BRIEF
A complete and exact copy of the data below is required.

Stored dataset items
--- START ---

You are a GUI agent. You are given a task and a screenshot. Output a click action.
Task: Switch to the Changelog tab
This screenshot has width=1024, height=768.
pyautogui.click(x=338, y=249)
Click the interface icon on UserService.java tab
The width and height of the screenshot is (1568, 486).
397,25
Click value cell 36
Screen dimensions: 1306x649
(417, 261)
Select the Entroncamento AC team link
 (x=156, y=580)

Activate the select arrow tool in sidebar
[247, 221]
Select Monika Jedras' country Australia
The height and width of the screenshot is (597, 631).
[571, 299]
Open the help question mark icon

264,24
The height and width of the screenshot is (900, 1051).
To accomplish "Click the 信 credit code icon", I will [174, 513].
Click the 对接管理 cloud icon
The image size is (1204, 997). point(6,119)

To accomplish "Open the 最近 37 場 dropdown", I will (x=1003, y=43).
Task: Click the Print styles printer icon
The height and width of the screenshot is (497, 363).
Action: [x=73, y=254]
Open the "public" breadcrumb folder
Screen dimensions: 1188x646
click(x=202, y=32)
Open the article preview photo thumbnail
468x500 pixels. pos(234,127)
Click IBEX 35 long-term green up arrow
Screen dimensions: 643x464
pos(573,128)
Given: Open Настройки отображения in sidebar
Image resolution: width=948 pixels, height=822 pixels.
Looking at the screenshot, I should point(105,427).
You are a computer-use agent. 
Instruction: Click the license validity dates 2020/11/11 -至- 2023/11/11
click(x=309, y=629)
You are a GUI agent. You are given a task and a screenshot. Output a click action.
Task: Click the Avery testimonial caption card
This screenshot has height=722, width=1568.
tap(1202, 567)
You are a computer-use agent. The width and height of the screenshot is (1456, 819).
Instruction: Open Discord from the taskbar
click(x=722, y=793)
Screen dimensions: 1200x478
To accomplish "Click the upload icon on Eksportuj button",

--- END ---

EXPECTED ANSWER
You are a GUI agent. You are given a task and a screenshot. Output a click action.
Task: Switch to the Changelog tab
This screenshot has width=1024, height=768.
pyautogui.click(x=338, y=249)
Click the interface icon on UserService.java tab
The width and height of the screenshot is (1568, 486).
397,25
Click value cell 36
Screen dimensions: 1306x649
(417, 261)
Select the Entroncamento AC team link
 (x=156, y=580)

Activate the select arrow tool in sidebar
[247, 221]
Select Monika Jedras' country Australia
The height and width of the screenshot is (597, 631).
[571, 299]
Open the help question mark icon

264,24
The height and width of the screenshot is (900, 1051).
To accomplish "Click the 信 credit code icon", I will [174, 513].
Click the 对接管理 cloud icon
The image size is (1204, 997). point(6,119)

To accomplish "Open the 最近 37 場 dropdown", I will (x=1003, y=43).
Task: Click the Print styles printer icon
The height and width of the screenshot is (497, 363).
Action: [x=73, y=254]
Open the "public" breadcrumb folder
Screen dimensions: 1188x646
click(x=202, y=32)
Open the article preview photo thumbnail
468x500 pixels. pos(234,127)
Click IBEX 35 long-term green up arrow
Screen dimensions: 643x464
pos(573,128)
Given: Open Настройки отображения in sidebar
Image resolution: width=948 pixels, height=822 pixels.
Looking at the screenshot, I should point(105,427).
You are a computer-use agent. 
Instruction: Click the license validity dates 2020/11/11 -至- 2023/11/11
click(x=309, y=629)
You are a GUI agent. You are given a task and a screenshot. Output a click action.
Task: Click the Avery testimonial caption card
This screenshot has height=722, width=1568.
tap(1202, 567)
You are a computer-use agent. The width and height of the screenshot is (1456, 819).
Instruction: Open Discord from the taskbar
click(x=722, y=793)
Screen dimensions: 1200x478
To accomplish "Click the upload icon on Eksportuj button",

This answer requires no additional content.